Exercise brief → Below are the records; extract from them the line containing "有關教育局 (156, 85)" to the line containing "[button] (300, 23)", both lines included, exactly and with no pictures.

____________

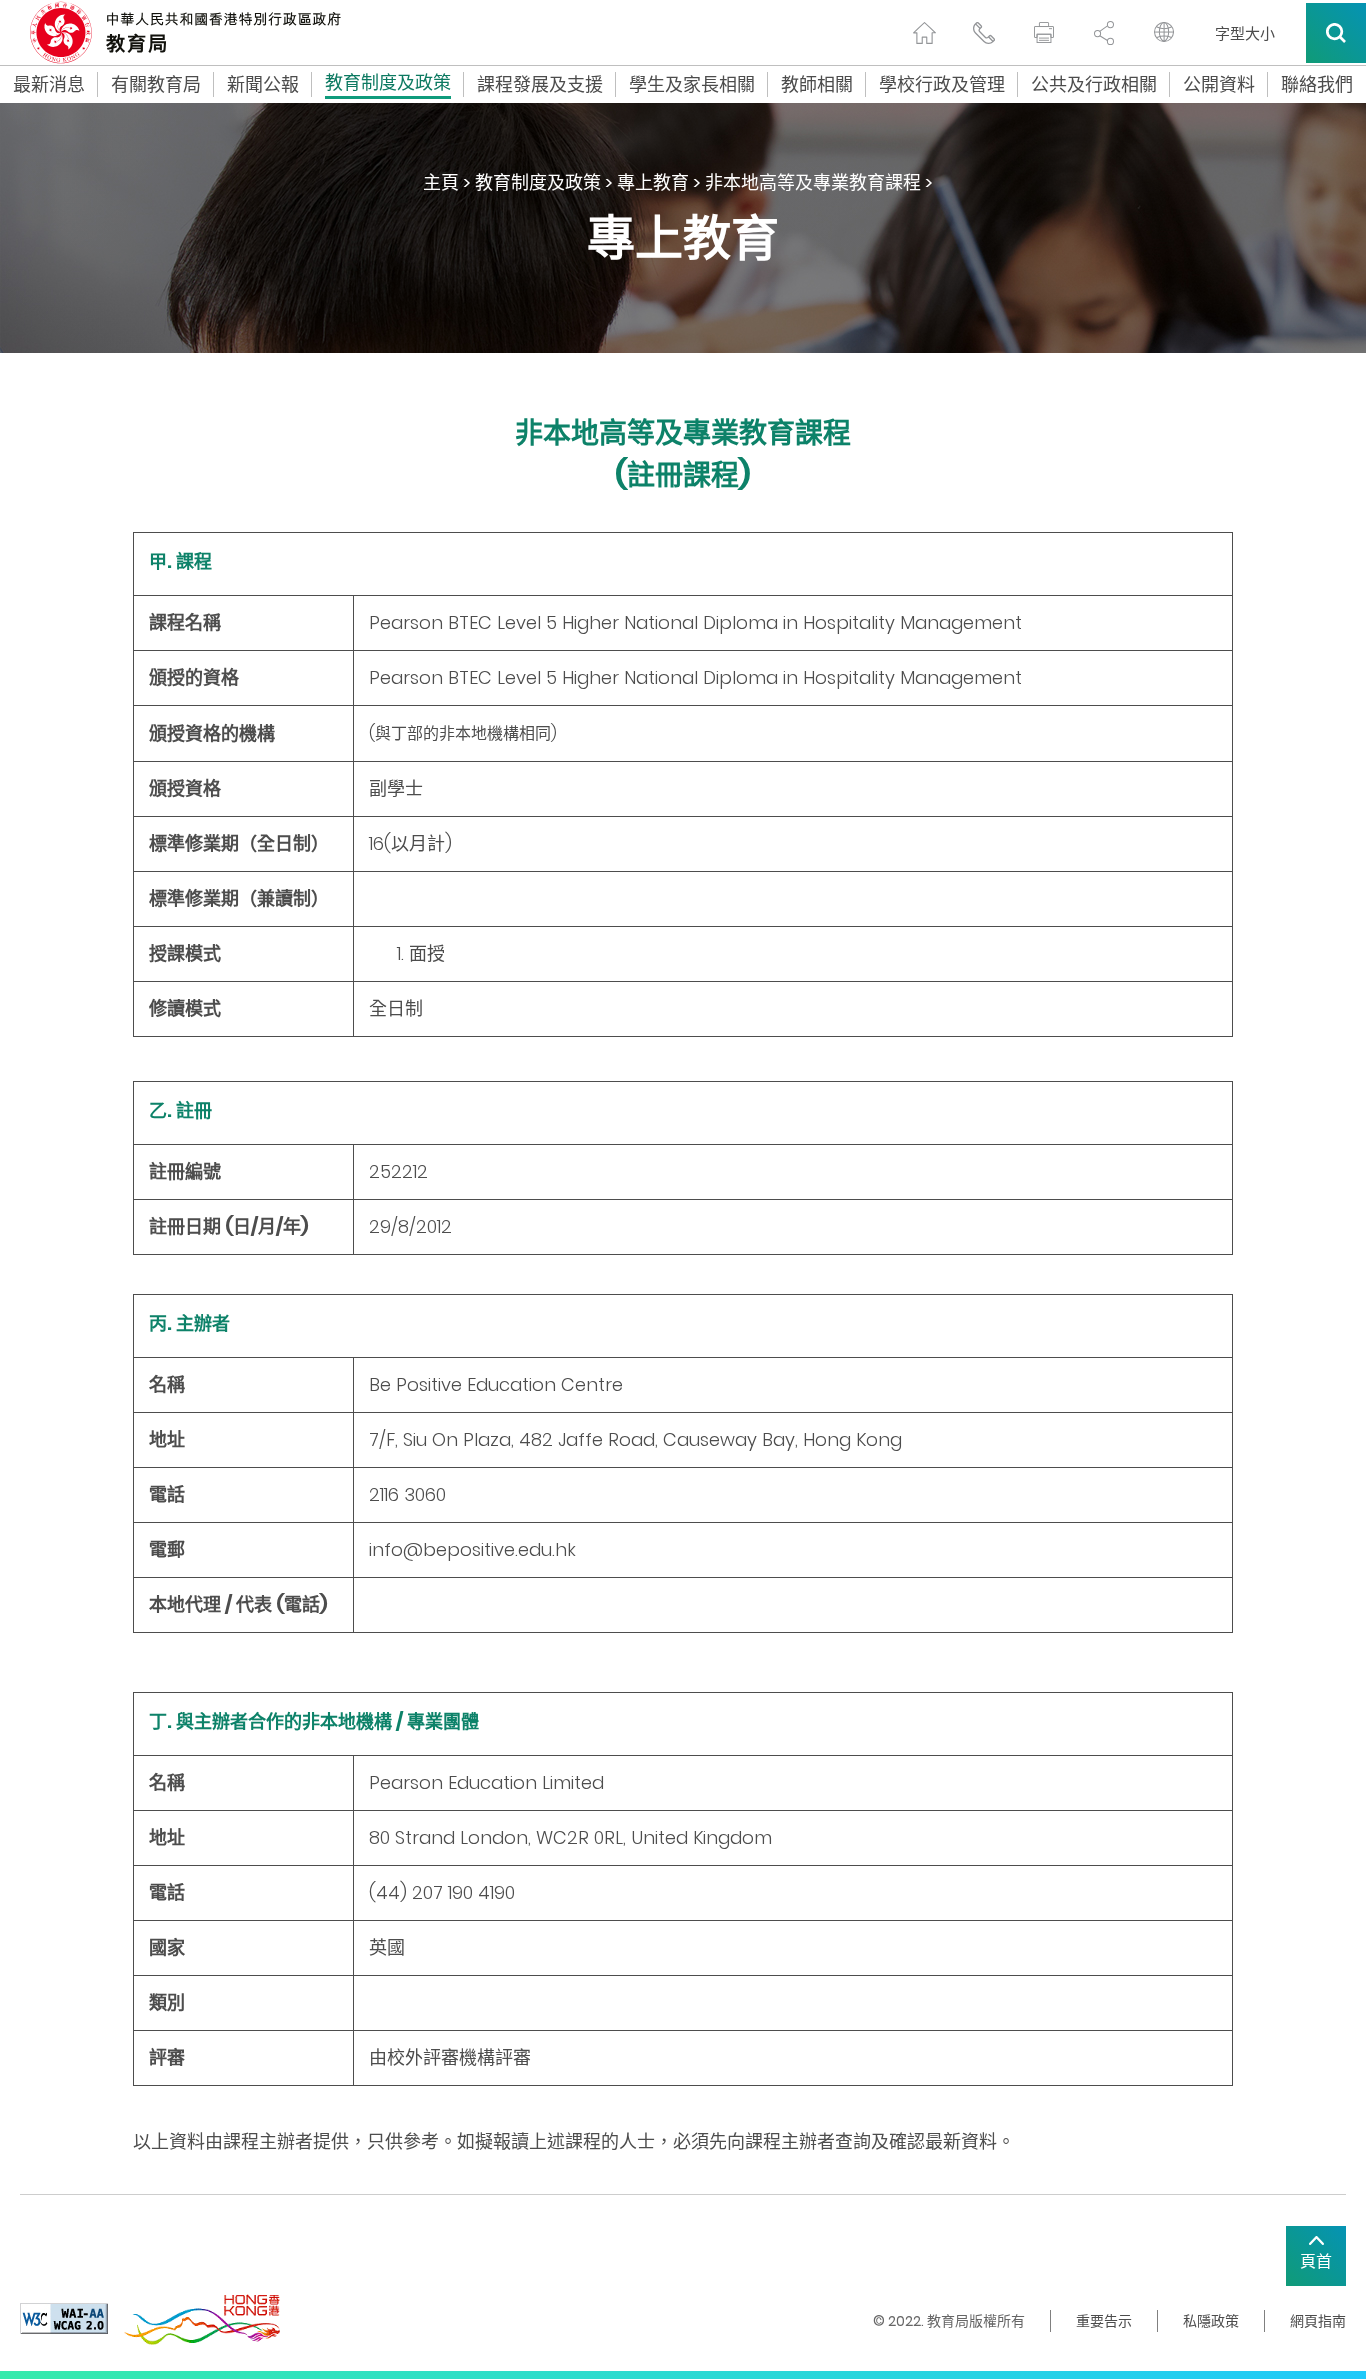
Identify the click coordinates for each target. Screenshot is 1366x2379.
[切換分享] (1104, 33)
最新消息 (49, 85)
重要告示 (1104, 2321)
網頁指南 (1318, 2321)
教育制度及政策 (388, 85)
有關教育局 (156, 85)
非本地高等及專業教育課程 (813, 182)
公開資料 (1219, 85)
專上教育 (653, 182)
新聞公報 (263, 85)
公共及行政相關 (1094, 85)
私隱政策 (1211, 2321)
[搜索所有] (1336, 33)
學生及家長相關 (692, 85)
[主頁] (924, 33)
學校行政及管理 (942, 85)
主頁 (441, 182)
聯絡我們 (1317, 85)
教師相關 (817, 85)
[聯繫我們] (984, 33)
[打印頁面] (1044, 33)
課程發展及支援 (540, 85)
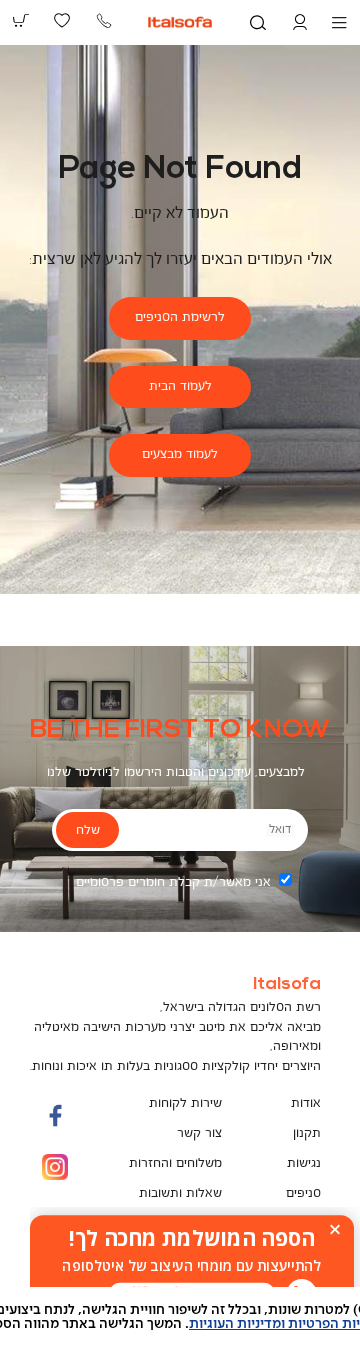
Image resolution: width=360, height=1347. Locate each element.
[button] (300, 23)
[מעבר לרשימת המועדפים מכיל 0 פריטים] (63, 21)
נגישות (304, 1163)
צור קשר (199, 1133)
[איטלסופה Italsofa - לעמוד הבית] (180, 22)
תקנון (307, 1133)
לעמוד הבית (180, 386)
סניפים (303, 1193)
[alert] (192, 1266)
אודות (306, 1103)
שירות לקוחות (185, 1103)
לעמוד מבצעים (180, 454)
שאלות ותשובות (180, 1193)
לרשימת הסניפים (180, 317)
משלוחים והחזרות (175, 1163)
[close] (335, 1229)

____________

Answer section →
有關教育局 (156, 85)
非本地高等及專業教育課程 (813, 182)
公開資料 (1219, 85)
專上教育 (653, 182)
新聞公報 (263, 85)
公共及行政相關 (1094, 85)
私隱政策 (1211, 2321)
[搜索所有] (1336, 33)
學生及家長相關 (692, 85)
[主頁] (924, 33)
學校行政及管理 (942, 85)
主頁 (441, 182)
聯絡我們 (1317, 85)
教師相關 (817, 85)
[聯繫我們] (984, 33)
[打印頁面] (1044, 33)
課程發展及支援 (540, 85)
Image resolution: width=360, height=1347. Locate each element.
[button] (300, 23)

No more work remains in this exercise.